EXERCISE AIM: Every entry below has to appear again in your reply, word for word, but no picture may.

DATASET CONTENT:
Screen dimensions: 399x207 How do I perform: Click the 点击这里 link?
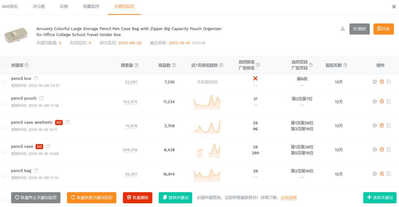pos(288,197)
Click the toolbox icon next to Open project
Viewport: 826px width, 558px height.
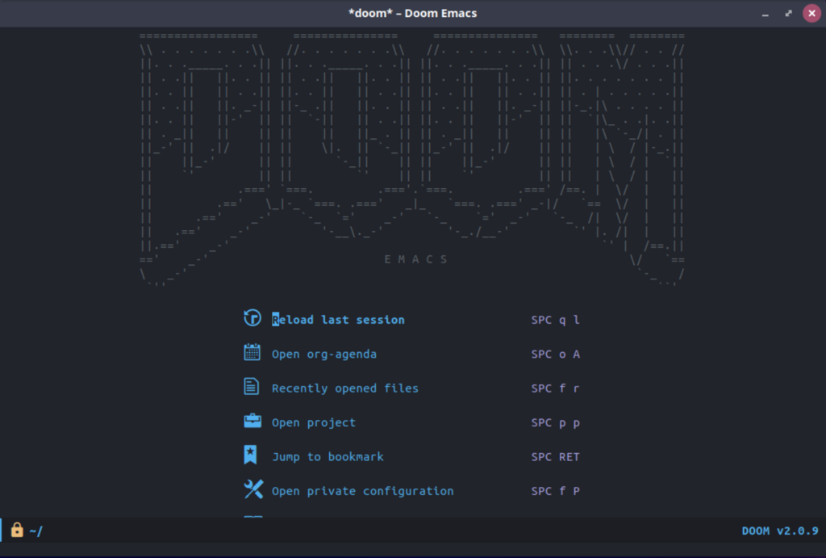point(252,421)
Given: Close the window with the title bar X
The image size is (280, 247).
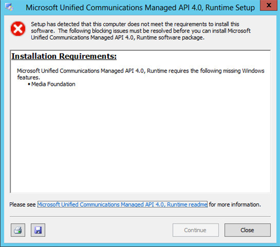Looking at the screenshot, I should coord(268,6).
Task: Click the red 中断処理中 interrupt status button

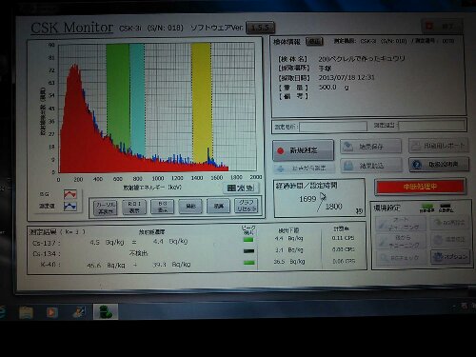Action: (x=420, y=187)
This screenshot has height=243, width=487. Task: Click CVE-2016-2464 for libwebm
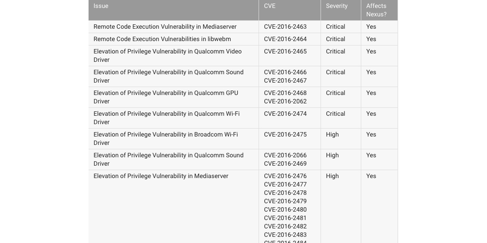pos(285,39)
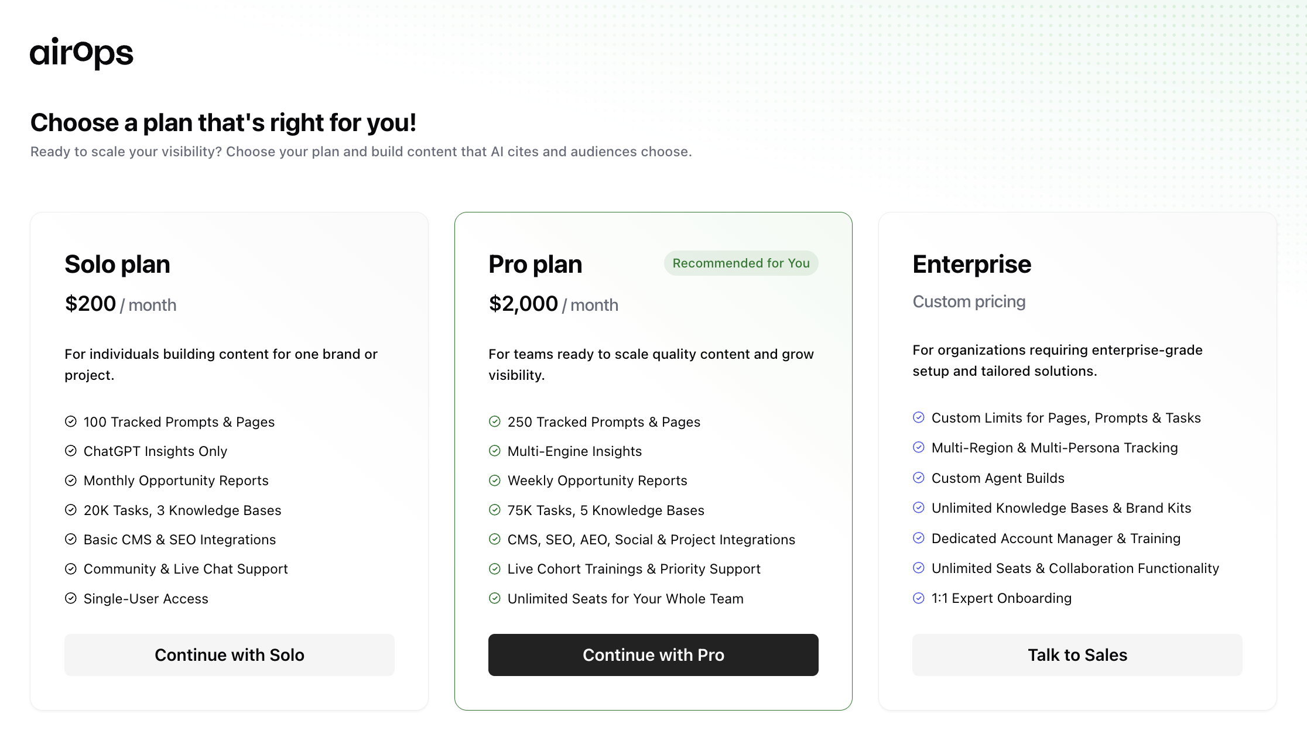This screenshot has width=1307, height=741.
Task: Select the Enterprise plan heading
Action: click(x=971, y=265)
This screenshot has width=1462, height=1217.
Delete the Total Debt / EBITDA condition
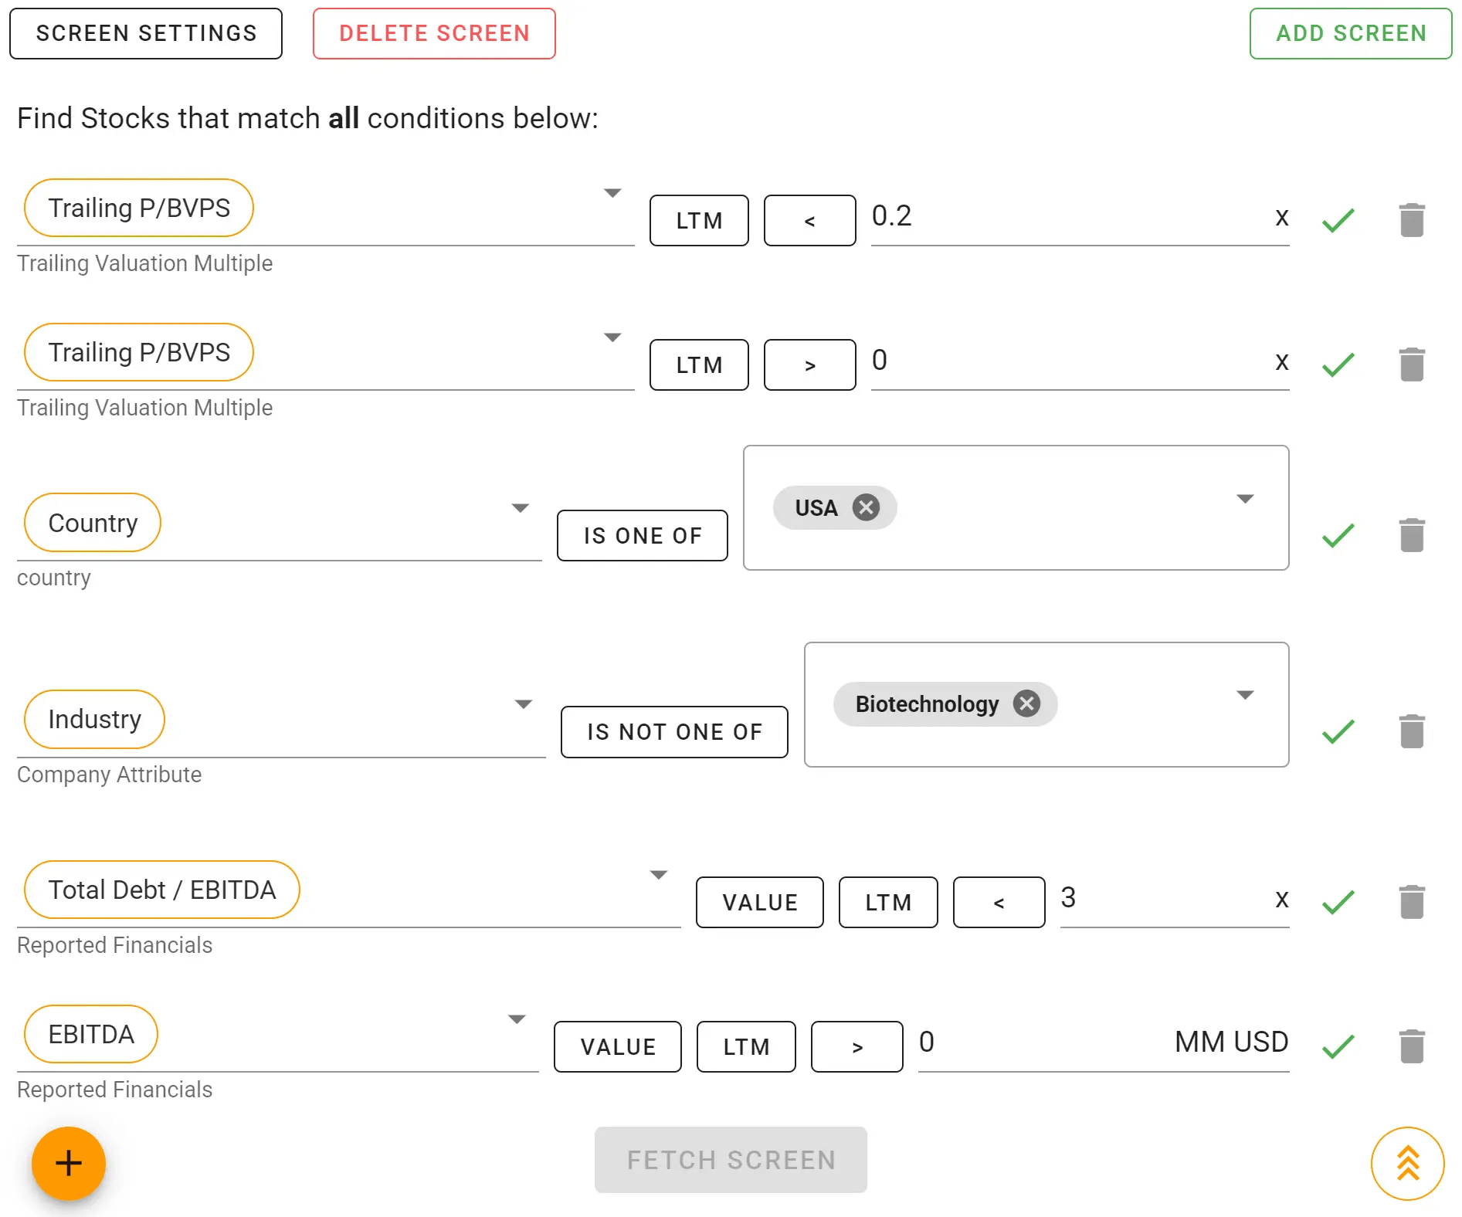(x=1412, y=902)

YOUR SOLUTION:
Screen dimensions: 399x207 How do I perform: Click the 点击这里 link?
pos(288,197)
Click the toolbox icon next to Open project
Viewport: 826px width, 558px height.
point(252,421)
Given: Close the window with the title bar X
The image size is (280, 247).
Looking at the screenshot, I should coord(268,6).
Task: Click the red 中断処理中 interrupt status button

Action: (x=420, y=187)
This screenshot has height=243, width=487. Task: Click CVE-2016-2464 for libwebm
pos(285,39)
This screenshot has width=1307, height=741.
Task: Select the Enterprise plan heading
Action: click(x=971, y=265)
This screenshot has width=1462, height=1217.
Delete the Total Debt / EBITDA condition
(x=1412, y=902)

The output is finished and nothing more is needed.